Using the arithmetic mean would give an average of about 5.167, which is too high.

3.6 新版功能.

`statistics.``median`(data)

The median is a robust measure of central location, and is less affected by the presence of outliers in your data. When the number of data points is odd, the middle data point is returned:

```>>> median([1, 3, 5])
3
```

```>>> median([1, 3, 5, 7])
4.0
```

If your data is ordinal (supports order operations) but not numeric (doesn’t support addition), you should use `median_low()` or `median_high()` instead.

`statistics.``median_low`(data)

Return the low median of numeric data. If data is empty, `StatisticsError` is raised. data can be a sequence or iterator.

```>>> median_low([1, 3, 5])
3
>>> median_low([1, 3, 5, 7])
3
```

`statistics.``median_high`(data)

Return the high median of data. If data is empty, `StatisticsError` is raised. data can be a sequence or iterator.

```>>> median_high([1, 3, 5])
3
>>> median_high([1, 3, 5, 7])
5
```

`statistics.``median_grouped`(data, interval=1)

Return the median of grouped continuous data, calculated as the 50th percentile, using interpolation. If data is empty, `StatisticsError` is raised. data can be a sequence or iterator.

```>>> median_grouped([52, 52, 53, 54])
52.5
```

```>>> median_grouped([1, 2, 2, 3, 4, 4, 4, 4, 4, 5])
3.7
```

```>>> median_grouped([1, 3, 3, 5, 7], interval=1)
3.25
>>> median_grouped([1, 3, 3, 5, 7], interval=2)
3.5
```

CPython implementation detail: 在某些情况下，`median_grouped()` 可以会将数据点强制转换为浮点数。 此行为在未来有可能会发生改变。

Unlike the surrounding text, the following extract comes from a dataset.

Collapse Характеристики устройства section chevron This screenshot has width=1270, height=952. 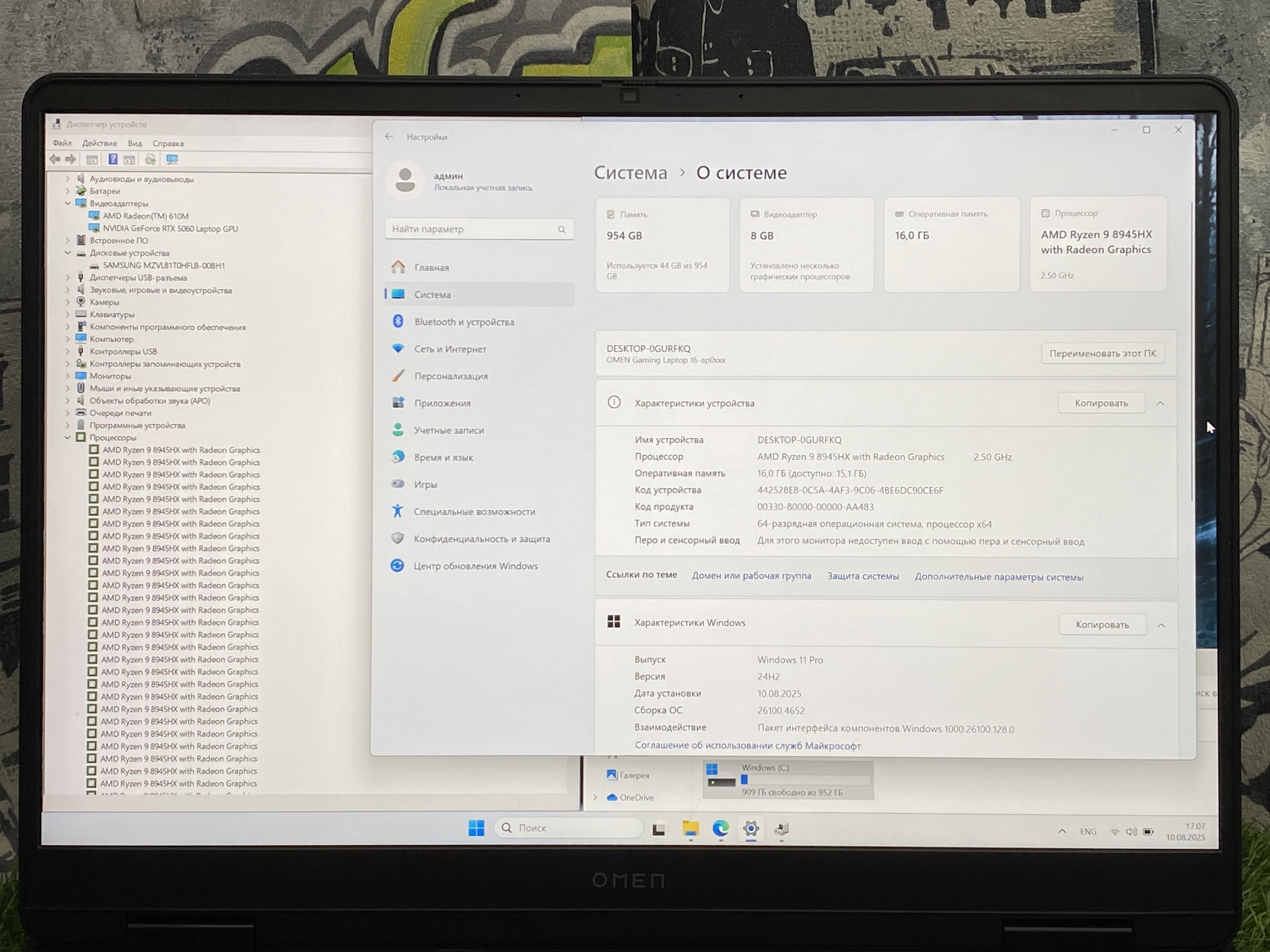click(1160, 403)
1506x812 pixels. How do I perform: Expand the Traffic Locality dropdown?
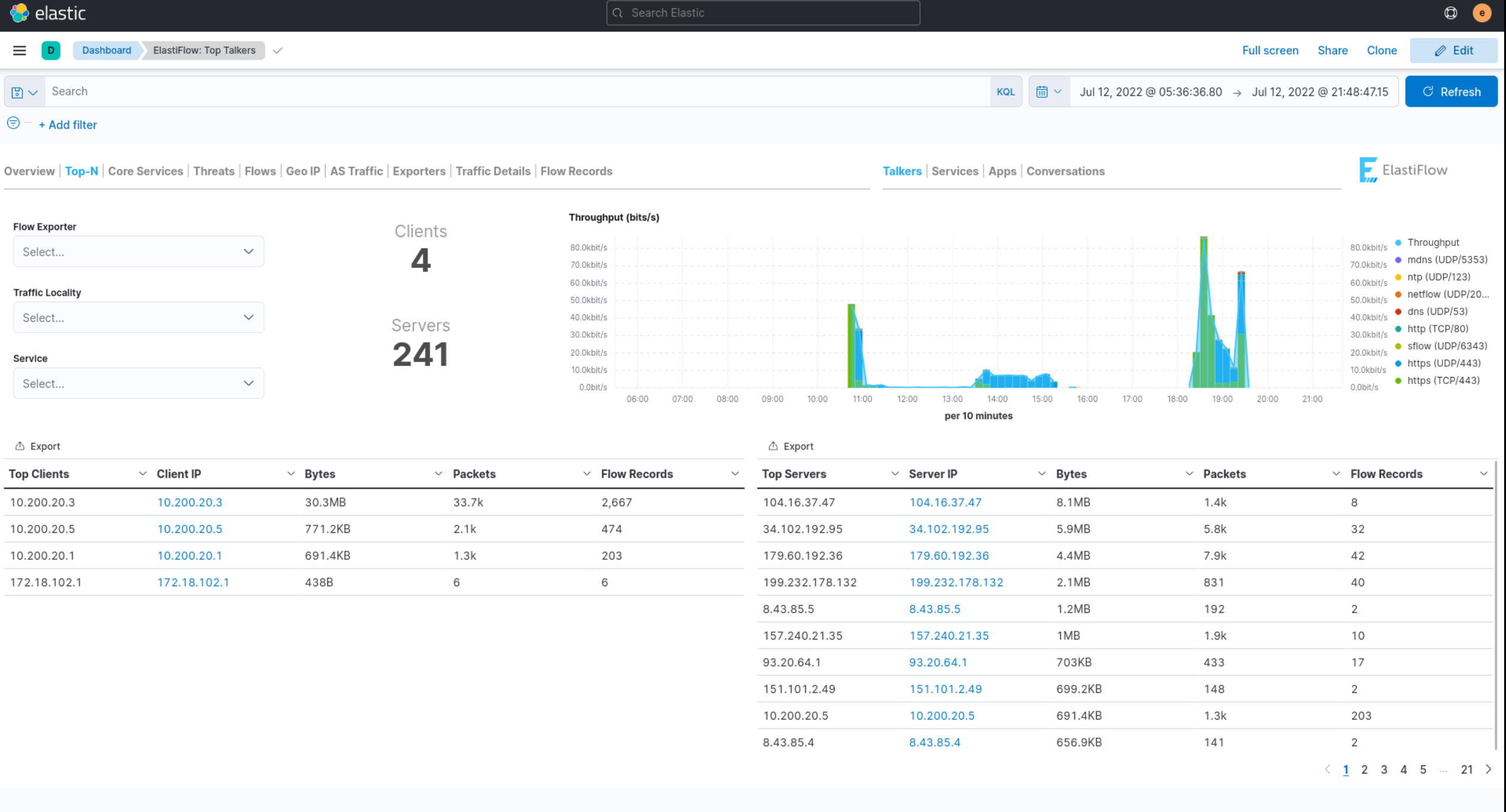click(138, 318)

• “Statistics for the Behavioral Sciences”, Frederick J Gravetter and Larry B Wallnau (8th Edition).

• Calculating the median.

• Gnome Gnumeric 电子表格中的 SSMEDIAN 函数，包括 这篇讨论

`statistics.``mode`(data)

Return the most common data point from discrete or nominal data. The mode (when it exists) is the most typical value, and is a robust measure of central location.

If data is empty, or if there is not exactly one most common value, `StatisticsError` is raised.

`mode` assumes discrete data, and returns a single value. This is the standard treatment of the mode as commonly taught in schools:

```>>> mode([1, 1, 2, 3, 3, 3, 3, 4])
3
```

The mode is unique in that it is the only statistic which also applies to nominal (non-numeric) data:

```>>> mode(["red", "blue", "blue", "red", "green", "red", "red"])
'red'
```
`statistics.``pstdev`(data, mu=None)

```>>> pstdev([1.5, 2.5, 2.5, 2.75, 3.25, 4.75])
0.986893273527251
```
`statistics.``pvariance`(data, mu=None)

Return the population variance of data, a non-empty iterable of real-valued numbers. Variance, or second moment about the mean, is a measure of the variability (spread or dispersion) of data. A large variance indicates that the data is spread out; a small variance indicates it is clustered closely around the mean.

If the optional second argument mu is given, it should be the mean of data. If it is missing or `None` (the default), the mean is automatically calculated.

```>>> data = [0.0, 0.25, 0.25, 1.25, 1.5, 1.75, 2.75, 3.25]
>>> pvariance(data)
1.25
```

```>>> mu = mean(data)
>>> pvariance(data, mu)
1.25
```

This function does not attempt to verify that you have passed the actual mean as mu. Using arbitrary values for mu may lead to invalid or impossible results.

```>>> from decimal import Decimal as D
>>> pvariance([D("27.5"), D("30.25"), D("30.25"), D("34.5"), D("41.75")])
Decimal('24.815')

>>> from fractions import Fraction as F
>>> pvariance([F(1, 4), F(5, 4), F(1, 2)])
Fraction(13, 72)
```

If you somehow know the true population mean μ, you may use this function to calculate the variance of a sample, giving the known population mean as the second argument. Provided the data points are representative (e.g. independent and identically distributed), the result will be an unbiased estimate of the population variance.

`statistics.``stdev`(data, xbar=None)

```>>> stdev([1.5, 2.5, 2.5, 2.75, 3.25, 4.75])
1.0810874155219827
```
`statistics.``variance`(data, xbar=None)

```>>> data = [2.75, 1.75, 1.25, 0.25, 0.5, 1.25, 3.5]
>>> variance(data)
1.3720238095238095
```

```>>> m = mean(data)
>>> variance(data, m)
1.3720238095238095
```

```>>> from decimal import Decimal as D
>>> variance([D("27.5"), D("30.25"), D("30.25"), D("34.5"), D("41.75")])
Decimal('31.01875')

>>> from fractions import Fraction as F
>>> variance([F(1, 6), F(1, 2), F(5, 3)])
Fraction(67, 108)
```

## 9.7.4. 异常¶

exception `statistics.``StatisticsError`

`ValueError` 的子类，表示统计相关的异常。